Input rows →
---

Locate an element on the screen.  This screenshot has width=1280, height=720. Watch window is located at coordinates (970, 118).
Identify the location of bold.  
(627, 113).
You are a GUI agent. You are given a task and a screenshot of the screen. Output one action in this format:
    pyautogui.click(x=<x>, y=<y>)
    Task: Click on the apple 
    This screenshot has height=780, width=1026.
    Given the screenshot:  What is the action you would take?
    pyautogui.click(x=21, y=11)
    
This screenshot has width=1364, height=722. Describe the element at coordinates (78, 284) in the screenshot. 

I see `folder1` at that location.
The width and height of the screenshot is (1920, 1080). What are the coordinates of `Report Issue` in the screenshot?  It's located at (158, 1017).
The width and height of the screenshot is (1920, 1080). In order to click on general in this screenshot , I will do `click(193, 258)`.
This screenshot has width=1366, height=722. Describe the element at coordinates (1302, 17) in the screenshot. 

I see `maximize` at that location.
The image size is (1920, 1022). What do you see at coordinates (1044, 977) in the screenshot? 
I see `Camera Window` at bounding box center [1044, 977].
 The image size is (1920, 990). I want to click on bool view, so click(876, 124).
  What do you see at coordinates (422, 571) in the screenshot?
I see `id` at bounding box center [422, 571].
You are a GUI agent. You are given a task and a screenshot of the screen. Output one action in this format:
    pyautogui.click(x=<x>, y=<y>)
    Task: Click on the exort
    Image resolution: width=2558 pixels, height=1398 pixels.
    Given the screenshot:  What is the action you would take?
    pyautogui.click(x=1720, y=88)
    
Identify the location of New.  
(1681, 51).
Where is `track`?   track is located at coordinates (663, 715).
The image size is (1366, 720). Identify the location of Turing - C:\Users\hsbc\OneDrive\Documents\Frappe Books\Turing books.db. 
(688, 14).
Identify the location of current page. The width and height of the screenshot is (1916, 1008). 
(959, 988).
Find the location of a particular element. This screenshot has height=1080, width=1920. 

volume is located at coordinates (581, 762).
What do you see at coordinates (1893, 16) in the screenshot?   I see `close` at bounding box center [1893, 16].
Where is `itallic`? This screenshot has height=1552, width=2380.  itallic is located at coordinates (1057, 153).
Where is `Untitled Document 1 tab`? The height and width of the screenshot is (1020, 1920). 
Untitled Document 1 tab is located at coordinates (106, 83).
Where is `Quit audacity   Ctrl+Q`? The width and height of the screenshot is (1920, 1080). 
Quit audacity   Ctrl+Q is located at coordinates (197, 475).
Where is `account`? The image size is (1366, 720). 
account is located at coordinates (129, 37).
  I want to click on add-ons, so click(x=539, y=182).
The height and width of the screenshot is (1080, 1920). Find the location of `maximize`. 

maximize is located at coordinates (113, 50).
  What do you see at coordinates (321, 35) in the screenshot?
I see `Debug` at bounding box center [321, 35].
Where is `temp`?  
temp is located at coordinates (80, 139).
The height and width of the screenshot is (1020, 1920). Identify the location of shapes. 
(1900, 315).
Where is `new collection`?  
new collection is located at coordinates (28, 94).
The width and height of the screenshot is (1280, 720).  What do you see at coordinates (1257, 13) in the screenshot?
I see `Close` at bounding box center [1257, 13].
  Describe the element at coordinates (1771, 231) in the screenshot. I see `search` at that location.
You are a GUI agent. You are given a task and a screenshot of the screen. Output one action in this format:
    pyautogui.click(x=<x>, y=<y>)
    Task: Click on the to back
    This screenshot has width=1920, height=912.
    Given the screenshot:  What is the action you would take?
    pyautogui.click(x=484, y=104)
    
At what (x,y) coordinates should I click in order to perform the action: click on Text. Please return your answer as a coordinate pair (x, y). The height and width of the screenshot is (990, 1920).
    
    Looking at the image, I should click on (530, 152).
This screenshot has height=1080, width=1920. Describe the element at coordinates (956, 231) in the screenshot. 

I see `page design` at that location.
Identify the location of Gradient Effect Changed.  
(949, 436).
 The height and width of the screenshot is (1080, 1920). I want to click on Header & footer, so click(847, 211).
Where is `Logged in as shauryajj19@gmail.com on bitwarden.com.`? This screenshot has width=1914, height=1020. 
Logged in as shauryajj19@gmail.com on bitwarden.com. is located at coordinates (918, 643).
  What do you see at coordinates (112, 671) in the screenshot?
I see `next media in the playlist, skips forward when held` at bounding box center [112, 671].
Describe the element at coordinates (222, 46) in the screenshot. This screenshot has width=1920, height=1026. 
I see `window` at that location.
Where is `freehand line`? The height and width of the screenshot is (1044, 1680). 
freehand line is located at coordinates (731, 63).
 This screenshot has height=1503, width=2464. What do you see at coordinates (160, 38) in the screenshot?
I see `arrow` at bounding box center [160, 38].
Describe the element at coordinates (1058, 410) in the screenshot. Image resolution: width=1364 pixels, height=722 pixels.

---

Rewrite the entries above as a JSON list of strings, with one string for each line and no strings for blank lines.

Written answer →
[
  "Locate an element on the screen.  This screenshot has width=1280, height=720. Watch window is located at coordinates (970, 118).",
  "Identify the location of bold.  ",
  "(627, 113).",
  "You are a GUI agent. You are given a task and a screenshot of the screen. Output one action in this format:",
  "    pyautogui.click(x=<x>, y=<y>)",
  "    Task: Click on the apple ",
  "    This screenshot has height=780, width=1026.",
  "    Given the screenshot:  What is the action you would take?",
  "    pyautogui.click(x=21, y=11)",
  "This screenshot has width=1364, height=722. Describe the element at coordinates (78, 284) in the screenshot. ",
  "I see `folder1` at that location.",
  "The width and height of the screenshot is (1920, 1080). What are the coordinates of `Report Issue` in the screenshot?  It's located at (158, 1017).",
  "The width and height of the screenshot is (1920, 1080). In order to click on general in this screenshot , I will do `click(193, 258)`.",
  "This screenshot has width=1366, height=722. Describe the element at coordinates (1302, 17) in the screenshot. ",
  "I see `maximize` at that location.",
  "The image size is (1920, 1022). What do you see at coordinates (1044, 977) in the screenshot? ",
  "I see `Camera Window` at bounding box center [1044, 977].",
  " The image size is (1920, 990). I want to click on bool view, so click(876, 124).",
  "  What do you see at coordinates (422, 571) in the screenshot?",
  "I see `id` at bounding box center [422, 571].",
  "You are a GUI agent. You are given a task and a screenshot of the screen. Output one action in this format:",
  "    pyautogui.click(x=<x>, y=<y>)",
  "    Task: Click on the exort",
  "    Image resolution: width=2558 pixels, height=1398 pixels.",
  "    Given the screenshot:  What is the action you would take?",
  "    pyautogui.click(x=1720, y=88)",
  "Identify the location of New.  ",
  "(1681, 51).",
  "Where is `track`?   track is located at coordinates (663, 715).",
  "The image size is (1366, 720). Identify the location of Turing - C:\\Users\\hsbc\\OneDrive\\Documents\\Frappe Books\\Turing books.db. ",
  "(688, 14).",
  "Identify the location of current page. The width and height of the screenshot is (1916, 1008). ",
  "(959, 988).",
  "Find the location of a particular element. This screenshot has height=1080, width=1920. ",
  "volume is located at coordinates (581, 762).",
  "What do you see at coordinates (1893, 16) in the screenshot?   I see `close` at bounding box center [1893, 16].",
  "Where is `itallic`? This screenshot has height=1552, width=2380.  itallic is located at coordinates (1057, 153).",
  "Where is `Untitled Document 1 tab`? The height and width of the screenshot is (1020, 1920). ",
  "Untitled Document 1 tab is located at coordinates (106, 83).",
  "Where is `Quit audacity   Ctrl+Q`? The width and height of the screenshot is (1920, 1080). ",
  "Quit audacity   Ctrl+Q is located at coordinates (197, 475).",
  "Where is `account`? The image size is (1366, 720). ",
  "account is located at coordinates (129, 37).",
  "  I want to click on add-ons, so click(x=539, y=182).",
  "The height and width of the screenshot is (1080, 1920). Find the location of `maximize`. ",
  "maximize is located at coordinates (113, 50).",
  "  What do you see at coordinates (321, 35) in the screenshot?",
  "I see `Debug` at bounding box center [321, 35].",
  "Where is `temp`?  ",
  "temp is located at coordinates (80, 139).",
  "The height and width of the screenshot is (1020, 1920). Identify the location of shapes. ",
  "(1900, 315).",
  "Where is `new collection`?  ",
  "new collection is located at coordinates (28, 94).",
  "The width and height of the screenshot is (1280, 720).  What do you see at coordinates (1257, 13) in the screenshot?",
  "I see `Close` at bounding box center [1257, 13].",
  "  Describe the element at coordinates (1771, 231) in the screenshot. I see `search` at that location.",
  "You are a GUI agent. You are given a task and a screenshot of the screen. Output one action in this format:",
  "    pyautogui.click(x=<x>, y=<y>)",
  "    Task: Click on the to back",
  "    This screenshot has width=1920, height=912.",
  "    Given the screenshot:  What is the action you would take?",
  "    pyautogui.click(x=484, y=104)",
  "At what (x,y) coordinates should I click in order to perform the action: click on Text. Please return your answer as a coordinate pair (x, y). The height and width of the screenshot is (990, 1920).",
  "    Looking at the image, I should click on (530, 152).",
  "This screenshot has height=1080, width=1920. Describe the element at coordinates (956, 231) in the screenshot. ",
  "I see `page design` at that location.",
  "Identify the location of Gradient Effect Changed.  ",
  "(949, 436).",
  " The height and width of the screenshot is (1080, 1920). I want to click on Header & footer, so click(847, 211).",
  "Where is `Logged in as shauryajj19@gmail.com on bitwarden.com.`? This screenshot has width=1914, height=1020. ",
  "Logged in as shauryajj19@gmail.com on bitwarden.com. is located at coordinates (918, 643).",
  "  What do you see at coordinates (112, 671) in the screenshot?",
  "I see `next media in the playlist, skips forward when held` at bounding box center [112, 671].",
  "Describe the element at coordinates (222, 46) in the screenshot. This screenshot has width=1920, height=1026. ",
  "I see `window` at that location.",
  "Where is `freehand line`? The height and width of the screenshot is (1044, 1680). ",
  "freehand line is located at coordinates (731, 63).",
  " This screenshot has height=1503, width=2464. What do you see at coordinates (160, 38) in the screenshot?",
  "I see `arrow` at bounding box center [160, 38].",
  "Describe the element at coordinates (1058, 410) in the screenshot. Image resolution: width=1364 pixels, height=722 pixels."
]